My teacher defined a metric space $(M,d)$ to be a set $M$ equipped with a function $d:M\times M\to \mathbb{R}$ which must satisfy a number of inequalities/properties. From here he says the diameter of a subset $\emptyset\subset Q\subseteq M$ is equal to $\sup_{x,y\in Q}d(x,y)$, then he says "$X$ is bounded if it has a finite diameter".

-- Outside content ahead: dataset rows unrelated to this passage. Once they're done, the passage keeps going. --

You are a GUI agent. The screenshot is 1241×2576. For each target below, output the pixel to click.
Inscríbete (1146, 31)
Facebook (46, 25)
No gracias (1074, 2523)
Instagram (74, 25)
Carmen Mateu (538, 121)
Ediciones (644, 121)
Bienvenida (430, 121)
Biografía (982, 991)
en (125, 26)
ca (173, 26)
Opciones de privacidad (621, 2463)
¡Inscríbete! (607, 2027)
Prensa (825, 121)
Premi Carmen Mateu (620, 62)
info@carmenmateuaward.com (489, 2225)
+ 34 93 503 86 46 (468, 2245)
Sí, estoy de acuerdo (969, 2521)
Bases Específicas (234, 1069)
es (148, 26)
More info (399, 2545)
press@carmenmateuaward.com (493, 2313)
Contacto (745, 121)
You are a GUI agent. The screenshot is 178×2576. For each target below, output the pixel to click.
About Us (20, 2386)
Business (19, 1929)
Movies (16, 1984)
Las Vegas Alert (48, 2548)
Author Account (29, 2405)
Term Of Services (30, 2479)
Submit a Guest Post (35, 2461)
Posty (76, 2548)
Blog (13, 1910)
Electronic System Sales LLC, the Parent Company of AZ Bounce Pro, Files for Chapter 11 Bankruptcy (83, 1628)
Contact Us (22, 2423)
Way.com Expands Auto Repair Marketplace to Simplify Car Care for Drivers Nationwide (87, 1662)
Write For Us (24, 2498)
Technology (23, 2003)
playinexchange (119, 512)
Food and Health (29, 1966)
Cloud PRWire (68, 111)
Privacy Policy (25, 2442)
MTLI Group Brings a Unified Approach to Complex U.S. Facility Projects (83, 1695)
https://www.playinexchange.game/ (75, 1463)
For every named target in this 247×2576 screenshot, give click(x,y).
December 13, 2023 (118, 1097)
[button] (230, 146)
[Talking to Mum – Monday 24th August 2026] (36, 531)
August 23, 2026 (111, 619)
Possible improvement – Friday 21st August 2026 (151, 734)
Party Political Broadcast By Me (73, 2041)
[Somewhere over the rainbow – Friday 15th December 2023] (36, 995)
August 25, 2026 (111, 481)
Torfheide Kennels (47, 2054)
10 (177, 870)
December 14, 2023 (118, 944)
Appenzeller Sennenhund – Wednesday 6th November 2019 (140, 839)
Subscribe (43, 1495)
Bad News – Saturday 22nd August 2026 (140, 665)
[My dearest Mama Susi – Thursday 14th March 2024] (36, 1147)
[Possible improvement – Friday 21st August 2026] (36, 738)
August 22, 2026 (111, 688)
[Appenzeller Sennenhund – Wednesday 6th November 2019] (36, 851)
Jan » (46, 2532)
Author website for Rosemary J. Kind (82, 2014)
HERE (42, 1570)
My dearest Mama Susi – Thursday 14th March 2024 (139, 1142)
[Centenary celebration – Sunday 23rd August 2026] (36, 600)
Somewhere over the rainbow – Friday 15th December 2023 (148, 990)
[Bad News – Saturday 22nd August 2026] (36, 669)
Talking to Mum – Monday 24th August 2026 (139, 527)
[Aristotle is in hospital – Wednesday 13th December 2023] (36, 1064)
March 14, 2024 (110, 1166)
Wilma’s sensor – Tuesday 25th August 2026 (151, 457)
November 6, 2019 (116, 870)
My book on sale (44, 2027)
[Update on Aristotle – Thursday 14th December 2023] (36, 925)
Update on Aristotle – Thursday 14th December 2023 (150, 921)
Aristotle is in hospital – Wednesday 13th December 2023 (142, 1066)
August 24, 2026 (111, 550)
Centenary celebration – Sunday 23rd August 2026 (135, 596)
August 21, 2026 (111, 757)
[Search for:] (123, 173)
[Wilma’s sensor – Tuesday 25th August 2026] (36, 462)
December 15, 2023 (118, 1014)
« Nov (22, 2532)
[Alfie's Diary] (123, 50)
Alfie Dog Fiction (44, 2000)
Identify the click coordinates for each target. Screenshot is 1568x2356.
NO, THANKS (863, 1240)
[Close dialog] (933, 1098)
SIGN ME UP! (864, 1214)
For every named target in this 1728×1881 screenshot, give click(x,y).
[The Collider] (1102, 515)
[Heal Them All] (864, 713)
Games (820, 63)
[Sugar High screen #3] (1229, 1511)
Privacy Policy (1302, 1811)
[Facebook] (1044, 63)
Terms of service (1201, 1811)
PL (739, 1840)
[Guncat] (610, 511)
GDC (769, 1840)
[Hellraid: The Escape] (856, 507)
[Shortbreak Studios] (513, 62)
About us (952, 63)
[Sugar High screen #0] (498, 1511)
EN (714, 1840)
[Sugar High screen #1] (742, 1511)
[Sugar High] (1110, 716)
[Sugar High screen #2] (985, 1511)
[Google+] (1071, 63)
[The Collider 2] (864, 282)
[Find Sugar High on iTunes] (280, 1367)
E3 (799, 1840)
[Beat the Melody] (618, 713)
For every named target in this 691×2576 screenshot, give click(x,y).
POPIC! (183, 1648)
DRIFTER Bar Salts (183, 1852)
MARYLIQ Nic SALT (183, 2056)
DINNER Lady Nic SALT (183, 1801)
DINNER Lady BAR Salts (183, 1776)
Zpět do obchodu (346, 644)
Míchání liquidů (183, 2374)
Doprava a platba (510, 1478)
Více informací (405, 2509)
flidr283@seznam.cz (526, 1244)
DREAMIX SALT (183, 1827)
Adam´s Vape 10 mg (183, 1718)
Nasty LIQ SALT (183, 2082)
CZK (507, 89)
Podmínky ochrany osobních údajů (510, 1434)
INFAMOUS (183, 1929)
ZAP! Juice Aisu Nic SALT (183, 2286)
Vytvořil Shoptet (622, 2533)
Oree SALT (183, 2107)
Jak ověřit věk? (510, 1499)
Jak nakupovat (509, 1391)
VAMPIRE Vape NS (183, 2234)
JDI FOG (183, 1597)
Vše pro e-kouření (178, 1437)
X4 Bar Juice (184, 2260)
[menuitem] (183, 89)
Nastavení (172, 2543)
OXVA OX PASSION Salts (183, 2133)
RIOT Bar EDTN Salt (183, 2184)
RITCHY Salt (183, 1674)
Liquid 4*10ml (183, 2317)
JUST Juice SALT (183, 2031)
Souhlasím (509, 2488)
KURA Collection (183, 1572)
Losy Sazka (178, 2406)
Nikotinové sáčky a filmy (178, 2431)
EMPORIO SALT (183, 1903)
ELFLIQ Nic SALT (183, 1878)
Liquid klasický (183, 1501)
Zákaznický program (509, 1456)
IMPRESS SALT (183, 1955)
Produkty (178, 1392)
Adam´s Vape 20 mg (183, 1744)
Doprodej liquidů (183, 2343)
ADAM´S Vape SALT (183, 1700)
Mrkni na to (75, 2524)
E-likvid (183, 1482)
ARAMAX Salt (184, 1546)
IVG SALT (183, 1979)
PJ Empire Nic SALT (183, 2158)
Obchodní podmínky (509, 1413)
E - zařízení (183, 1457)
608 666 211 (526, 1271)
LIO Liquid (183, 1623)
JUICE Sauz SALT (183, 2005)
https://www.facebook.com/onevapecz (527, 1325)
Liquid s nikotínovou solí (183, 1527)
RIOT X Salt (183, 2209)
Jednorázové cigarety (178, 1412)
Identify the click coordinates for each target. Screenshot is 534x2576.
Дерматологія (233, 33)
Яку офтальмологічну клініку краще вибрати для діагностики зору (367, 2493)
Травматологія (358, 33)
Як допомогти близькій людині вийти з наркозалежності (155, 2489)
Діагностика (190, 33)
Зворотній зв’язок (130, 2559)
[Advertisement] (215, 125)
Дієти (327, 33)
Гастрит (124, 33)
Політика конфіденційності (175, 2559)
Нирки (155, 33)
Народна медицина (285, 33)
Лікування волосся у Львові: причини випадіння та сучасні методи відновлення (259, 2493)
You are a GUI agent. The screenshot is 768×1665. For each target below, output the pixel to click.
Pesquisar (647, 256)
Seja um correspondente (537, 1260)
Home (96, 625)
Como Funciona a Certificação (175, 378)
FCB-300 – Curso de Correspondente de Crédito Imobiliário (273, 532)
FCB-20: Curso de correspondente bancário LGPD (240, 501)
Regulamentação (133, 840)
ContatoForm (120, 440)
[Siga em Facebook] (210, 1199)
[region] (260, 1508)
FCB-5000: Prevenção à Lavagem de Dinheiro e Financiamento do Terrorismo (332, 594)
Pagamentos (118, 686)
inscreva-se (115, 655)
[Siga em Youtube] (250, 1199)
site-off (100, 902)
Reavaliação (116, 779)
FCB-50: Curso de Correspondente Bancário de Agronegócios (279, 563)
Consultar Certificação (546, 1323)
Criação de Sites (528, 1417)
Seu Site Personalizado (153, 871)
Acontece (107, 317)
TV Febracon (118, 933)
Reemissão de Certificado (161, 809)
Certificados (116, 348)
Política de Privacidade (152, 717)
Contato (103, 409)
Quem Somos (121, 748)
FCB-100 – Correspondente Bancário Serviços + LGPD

However we know $d(x,y)\in \mathbb{R}$ for every $x,y\in Q$ since by definition the codomain of $d$ is the reals, and every real number is finite, therefore in order for $\sup_{x,y\in Q}d(x,y)$ to even exist it must be finite, so isn't saying it has a finite diameter redundant? If one assumes the diameter can take on values that are not finite, then what does that even mean? The diameter can be a transfinite cardinal? Shouldn't that mean the metric $d$ can map to cardinals? In which case it can't have a codomain equal to $\mathbb{R}$? Ignoring that wouldn't it still mean we have to employ cardinal arithmetic in order for say the triangle equality to make sense in this context? This doesn't seem right. I feel like what he is meaning to say is that a metric space is bounded on some set if and only if its metric function is bounded on pairs of values in that set, in which case you would define the notion of bounded sets first and then define the notion of diameter for only bounded metric spaces allowing one to avoid the previous problems.
Sometimes, when $S\subset\mathbb R$ and $S\neq\emptyset$, we say that $\sup S$ is $+\infty$ when $S$ has no upper bound.
So, a (non-empty) set has finite diameter if and only if it is bounded. Otherwise, its diameter is $+\infty$.